Reputation: 895
is this right expression for matrix indexing (dim3 threadBlock = (A, B, 1), dim3 blockGrid = (C, D, 1), where A, B, C, D are some numbers) ?
int i = (blockIdx.y * gridDim.x + blockIdx.x) * blockDim.x + threadIdx.x;
int j = (blockIdx.x * gridDim.y + blockIdx.y) * blockDim.y + threadIdx.y;
Upvotes: 2
Views: 3166
Reputation: 72348
That doesn't look correct to my eyes. The (i,j)

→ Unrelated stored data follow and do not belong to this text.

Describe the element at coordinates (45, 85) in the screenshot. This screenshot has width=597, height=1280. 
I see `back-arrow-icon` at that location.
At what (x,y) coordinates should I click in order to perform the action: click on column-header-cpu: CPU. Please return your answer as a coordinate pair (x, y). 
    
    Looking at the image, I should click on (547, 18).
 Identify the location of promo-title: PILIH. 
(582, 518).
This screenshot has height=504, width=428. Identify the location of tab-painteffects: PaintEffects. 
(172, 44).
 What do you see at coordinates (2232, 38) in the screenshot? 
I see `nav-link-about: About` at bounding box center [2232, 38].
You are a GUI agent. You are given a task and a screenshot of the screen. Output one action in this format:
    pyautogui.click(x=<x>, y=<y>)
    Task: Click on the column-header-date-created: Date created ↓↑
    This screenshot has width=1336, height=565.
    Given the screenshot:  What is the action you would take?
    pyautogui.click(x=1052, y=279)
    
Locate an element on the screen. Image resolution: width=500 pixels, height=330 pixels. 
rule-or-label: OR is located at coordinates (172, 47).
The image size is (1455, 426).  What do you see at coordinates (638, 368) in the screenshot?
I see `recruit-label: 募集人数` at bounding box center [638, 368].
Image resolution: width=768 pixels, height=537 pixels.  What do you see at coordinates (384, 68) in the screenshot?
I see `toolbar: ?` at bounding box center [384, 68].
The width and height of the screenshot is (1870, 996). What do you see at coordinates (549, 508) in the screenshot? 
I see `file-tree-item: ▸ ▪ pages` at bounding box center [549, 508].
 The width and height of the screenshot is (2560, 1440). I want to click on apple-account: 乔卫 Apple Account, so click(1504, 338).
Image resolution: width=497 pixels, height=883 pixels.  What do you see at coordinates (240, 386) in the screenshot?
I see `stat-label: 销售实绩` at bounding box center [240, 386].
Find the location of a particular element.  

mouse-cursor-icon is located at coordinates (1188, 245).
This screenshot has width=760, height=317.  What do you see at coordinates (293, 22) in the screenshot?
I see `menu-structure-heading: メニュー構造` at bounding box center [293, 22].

indices of any thread in a two dimensional CUDA grid are
int idx_i = blockIdx.x * blockDim.x + threadIdx.x;
int idx_j = blockIdx.y * blockDim.y + threadIdx.y;
If you are accessing an array stored in linear memory the equivalent (i,j)
index is either
int mindex_colmajor = idx_i + idx_j * LDA;
or
int mindex_rowmajor = idx_j + idy_i * LDA;
depending on whether the array is stored in row major or column major order with a first dimension in memory (or equivalently pitch) equal to LDA
. You then access the memory as
value = array[mindex]
where mindex
is either the column major or row major index calculated above.
Upvotes: 5
Reputation: 78498
That is one way to index into the matrix from threads, but not the only way. For example, I could change the kernel so that each thread deals with more than one matrix item.
Upvotes: 1